On the latest event of the completion of a US leg of Voivod‘s celebratory fortieth anniversary tour, myself and a bunch of fellow hockey pucks discovered ourselves engaged in dialog about everybody’s favorite band of Québécois area cadets.
The vary of this explicit Voivod fanboy/woman conference spanned from of us who bear in mind first listening to the band when covers comprised nearly all of their demos to those that recall the Nothingface tour when the band headlined a North American run with Faith No More and Soundgarden as openers to these extra in tune with guitarist Daniel “Chewy” Mongrain than they’re with unique guitarist Denis “Piggy” D’Amour and a few who even really favored the Eric Forrest years. The unifying pressure amongst all is all of us recalling the times while you could not escape MuchMusic — Canada’s MTV, which additionally stopped working movies ages in the past — airing the video of their cowl of Pink Floyd‘s “Astronomy Domine.”
A part of our dialogue tackled how the band has managed to enchantment to totally different generations of followers. In case you’ve seen them stay for the reason that mid-’10s, there is a particular divide within the room when the outdated, traditional materials is aired versus when the newer, Century Media stuff is performed. Not that there is not some quantity of appreciative crossover, however there are positively of us with deeper connections to Goal Earth, The Wake and Synchro Anarchy which are on the identical stage as us geezers who dig every part from Battle and Ache to The Outer Limits and all stops in between.
This kind of factor is to be anticipated when a band has been as constant as Voivod. A number of shit has gone down for them in 40 years, together with the drafting in of Mongrain in 2008. Chewy is basically the rationale the band was in a position to proceed following Piggy‘s passing in 2005. An completed musician with excellent pitch, prodigious expertise and the scholastic credentials to show it, Mongrain was/is a pupil of D’Amour to the purpose the place he was not solely in a position to replicate the outdated shit and creator tab/musical notation books, but additionally write new materials trustworthy to the Voivod identify.

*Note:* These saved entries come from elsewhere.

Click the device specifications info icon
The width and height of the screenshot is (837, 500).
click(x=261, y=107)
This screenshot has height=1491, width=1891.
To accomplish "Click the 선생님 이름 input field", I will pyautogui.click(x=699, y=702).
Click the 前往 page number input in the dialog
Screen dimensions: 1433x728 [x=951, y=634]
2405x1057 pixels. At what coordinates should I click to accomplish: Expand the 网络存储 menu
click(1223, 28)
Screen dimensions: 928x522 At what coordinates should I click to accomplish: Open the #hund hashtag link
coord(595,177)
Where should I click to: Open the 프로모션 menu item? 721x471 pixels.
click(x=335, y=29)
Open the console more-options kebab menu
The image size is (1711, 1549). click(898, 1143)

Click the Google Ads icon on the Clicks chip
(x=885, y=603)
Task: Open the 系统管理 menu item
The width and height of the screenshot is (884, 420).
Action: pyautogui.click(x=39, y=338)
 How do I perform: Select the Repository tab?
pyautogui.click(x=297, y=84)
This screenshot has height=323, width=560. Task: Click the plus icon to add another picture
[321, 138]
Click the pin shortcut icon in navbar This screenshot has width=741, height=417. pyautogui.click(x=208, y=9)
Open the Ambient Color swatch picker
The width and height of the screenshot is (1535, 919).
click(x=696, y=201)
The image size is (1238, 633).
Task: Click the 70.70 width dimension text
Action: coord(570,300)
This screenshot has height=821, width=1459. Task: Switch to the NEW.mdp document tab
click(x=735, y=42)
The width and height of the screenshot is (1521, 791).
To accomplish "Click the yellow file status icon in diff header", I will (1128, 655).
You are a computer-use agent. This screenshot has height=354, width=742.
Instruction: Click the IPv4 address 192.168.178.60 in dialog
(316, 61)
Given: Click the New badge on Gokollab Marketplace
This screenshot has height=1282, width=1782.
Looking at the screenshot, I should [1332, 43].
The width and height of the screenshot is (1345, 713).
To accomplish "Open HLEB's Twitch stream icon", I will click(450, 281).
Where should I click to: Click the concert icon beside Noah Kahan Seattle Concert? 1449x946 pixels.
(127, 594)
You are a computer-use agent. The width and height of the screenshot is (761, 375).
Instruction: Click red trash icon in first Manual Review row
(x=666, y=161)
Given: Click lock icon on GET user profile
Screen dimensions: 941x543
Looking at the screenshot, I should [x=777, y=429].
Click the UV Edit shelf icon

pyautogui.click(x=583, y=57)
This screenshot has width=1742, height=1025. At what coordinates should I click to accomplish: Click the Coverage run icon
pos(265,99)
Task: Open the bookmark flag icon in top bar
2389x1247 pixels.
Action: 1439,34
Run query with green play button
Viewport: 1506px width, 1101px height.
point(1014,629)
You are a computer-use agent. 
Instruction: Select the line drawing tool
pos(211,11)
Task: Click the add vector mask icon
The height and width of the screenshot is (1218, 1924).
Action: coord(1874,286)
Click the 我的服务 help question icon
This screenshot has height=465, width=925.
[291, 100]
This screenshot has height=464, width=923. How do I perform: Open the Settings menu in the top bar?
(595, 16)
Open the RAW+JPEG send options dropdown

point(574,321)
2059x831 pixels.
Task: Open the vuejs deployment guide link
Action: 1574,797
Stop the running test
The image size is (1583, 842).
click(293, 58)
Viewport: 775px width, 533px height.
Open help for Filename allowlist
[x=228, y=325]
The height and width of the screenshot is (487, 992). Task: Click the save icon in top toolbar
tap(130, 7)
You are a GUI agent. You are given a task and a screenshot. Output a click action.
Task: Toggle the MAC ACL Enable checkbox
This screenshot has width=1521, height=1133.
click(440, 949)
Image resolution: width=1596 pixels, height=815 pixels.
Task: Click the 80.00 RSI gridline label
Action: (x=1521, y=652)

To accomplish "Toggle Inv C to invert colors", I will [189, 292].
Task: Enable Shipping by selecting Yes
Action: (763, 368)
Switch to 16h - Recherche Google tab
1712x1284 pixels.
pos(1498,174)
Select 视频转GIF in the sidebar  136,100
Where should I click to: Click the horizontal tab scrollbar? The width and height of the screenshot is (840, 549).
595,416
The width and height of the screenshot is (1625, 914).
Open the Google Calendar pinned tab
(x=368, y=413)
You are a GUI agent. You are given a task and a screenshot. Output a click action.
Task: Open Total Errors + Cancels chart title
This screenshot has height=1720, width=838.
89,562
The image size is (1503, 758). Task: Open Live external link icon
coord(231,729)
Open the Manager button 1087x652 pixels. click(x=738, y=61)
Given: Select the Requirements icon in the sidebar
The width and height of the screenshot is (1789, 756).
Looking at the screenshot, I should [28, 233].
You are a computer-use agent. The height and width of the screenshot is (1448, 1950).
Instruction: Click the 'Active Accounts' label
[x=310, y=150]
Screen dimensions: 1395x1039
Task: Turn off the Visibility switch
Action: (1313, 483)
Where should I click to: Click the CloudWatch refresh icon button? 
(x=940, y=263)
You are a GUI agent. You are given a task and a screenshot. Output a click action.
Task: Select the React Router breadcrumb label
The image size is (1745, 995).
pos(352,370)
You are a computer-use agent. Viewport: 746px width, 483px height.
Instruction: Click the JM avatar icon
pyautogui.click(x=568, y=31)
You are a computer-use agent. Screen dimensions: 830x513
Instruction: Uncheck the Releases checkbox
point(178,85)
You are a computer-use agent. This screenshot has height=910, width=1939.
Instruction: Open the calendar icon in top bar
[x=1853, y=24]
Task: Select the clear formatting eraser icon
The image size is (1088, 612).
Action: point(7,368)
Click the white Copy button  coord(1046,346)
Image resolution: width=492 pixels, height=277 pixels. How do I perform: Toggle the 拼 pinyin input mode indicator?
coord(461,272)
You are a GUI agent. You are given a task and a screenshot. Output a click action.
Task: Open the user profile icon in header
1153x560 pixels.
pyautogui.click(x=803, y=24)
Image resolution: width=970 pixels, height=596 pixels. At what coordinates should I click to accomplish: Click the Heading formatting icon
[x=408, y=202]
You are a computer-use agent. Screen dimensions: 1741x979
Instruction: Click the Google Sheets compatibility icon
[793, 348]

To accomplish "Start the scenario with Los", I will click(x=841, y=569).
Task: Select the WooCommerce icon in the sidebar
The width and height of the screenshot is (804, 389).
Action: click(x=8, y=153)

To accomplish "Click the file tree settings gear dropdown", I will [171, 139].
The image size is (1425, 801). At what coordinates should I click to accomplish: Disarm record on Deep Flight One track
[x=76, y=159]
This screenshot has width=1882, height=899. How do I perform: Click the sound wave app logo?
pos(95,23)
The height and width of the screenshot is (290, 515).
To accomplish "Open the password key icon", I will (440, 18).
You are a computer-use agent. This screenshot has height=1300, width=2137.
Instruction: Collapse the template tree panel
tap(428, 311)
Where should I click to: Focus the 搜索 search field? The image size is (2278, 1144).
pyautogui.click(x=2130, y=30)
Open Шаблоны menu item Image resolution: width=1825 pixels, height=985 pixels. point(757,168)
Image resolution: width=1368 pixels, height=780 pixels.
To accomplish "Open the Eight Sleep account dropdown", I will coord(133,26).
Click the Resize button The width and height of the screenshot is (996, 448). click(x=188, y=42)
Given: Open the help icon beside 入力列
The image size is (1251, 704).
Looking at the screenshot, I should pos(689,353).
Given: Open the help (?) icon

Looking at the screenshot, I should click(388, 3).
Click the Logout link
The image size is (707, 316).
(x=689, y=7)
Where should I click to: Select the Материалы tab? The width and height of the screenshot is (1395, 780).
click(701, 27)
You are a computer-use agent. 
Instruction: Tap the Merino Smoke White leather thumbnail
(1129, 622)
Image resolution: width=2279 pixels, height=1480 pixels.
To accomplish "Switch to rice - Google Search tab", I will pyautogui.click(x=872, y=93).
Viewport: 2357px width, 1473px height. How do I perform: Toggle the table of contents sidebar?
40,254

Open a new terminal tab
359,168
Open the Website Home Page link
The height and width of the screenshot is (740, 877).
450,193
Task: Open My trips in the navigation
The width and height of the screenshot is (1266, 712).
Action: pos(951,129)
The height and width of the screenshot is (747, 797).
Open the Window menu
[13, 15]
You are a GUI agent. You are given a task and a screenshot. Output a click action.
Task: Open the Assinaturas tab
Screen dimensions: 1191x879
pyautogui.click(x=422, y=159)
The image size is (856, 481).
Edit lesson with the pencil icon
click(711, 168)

It is debatable whether or not anybody else may have performed this in addition to he has; not simply enjoying the hits, however retaining the band forging ahead. Morgöth Tales is a small a part of the band’s ongoing legacy, a “Better of” of types spanning the pre-Chewy period of the band — from one of many first songs they ever wrote via to the Eric Forrest and Jason Newsted (each of whom are featured contributors) years all the way in which to the title monitor/model new tune. All songs had been re-recorded earlier this yr within the curiosity of sonic consistency and as a celebration of each the place the band is at and the place they got here from.
“Morgöth Tales,” the tune, rounds out Morgöth Tales the album with robotic, herky-jerky metallic math rock juxtaposed in opposition to shuffling grind blasts and opulent, Area Odyssey airiness. The center part and ultimate minute are decidedly “old-school” — old-fashioned being in quotes as a result of despite the fact that the reference factors are 1988’s Dimension Hatröss and 1989’s Nothingface, it nonetheless sounds just like the twenty fourth century — earlier than a return to the sounds of their Van Der Graaf Generator and Hawkwind influences coming to the fore. It is nearly just like the band took an enormous dollop of their historical past then sculpted and tailor-made it into one tune. If all forthcoming new materials is that this good, no matter crossover divide exists between outdated and new followers will certainly shrink.
As for the older, re-recorded songs, extra acquainted items like “Killing Know-how” and “Macrosolutions to Megaproblems” share area with deeper cuts like The Outer Limits‘ “Repair My Coronary heart” and Voivod‘s “Insurgent Robotic.” All show the endurance of the fabric, even in any case these years and the performances being within the context of 20 to 40 years after the actual fact versus the youthful starvation and fireplace of a bunch of 20-somethings. Your fats, bald and gray scribe wish to go on file and shine an enormous ol’ highlight on the addition of “Condemned to the Gallows” on this assortment.
The tune goes approach, approach again, being actually the second unique tune the band ever wrote again within the early ’80s, and solely ever appeared on the Metallic Bloodbath V compilation. Nonetheless, it stays one among my private favourites given its thrashing swagger, killer ’70s rock lead break screaming, counterpoint vocal strains and extra hooks than a gown retailer at each flip of its four-and-a-half minutes. It is also a first-rate instance of a tune with each ridiculous ear worm capability and one of the vital unheralded moments within the historical past of one among metallic’s most unusual and unique bands, traits that solider on 40 years down the road.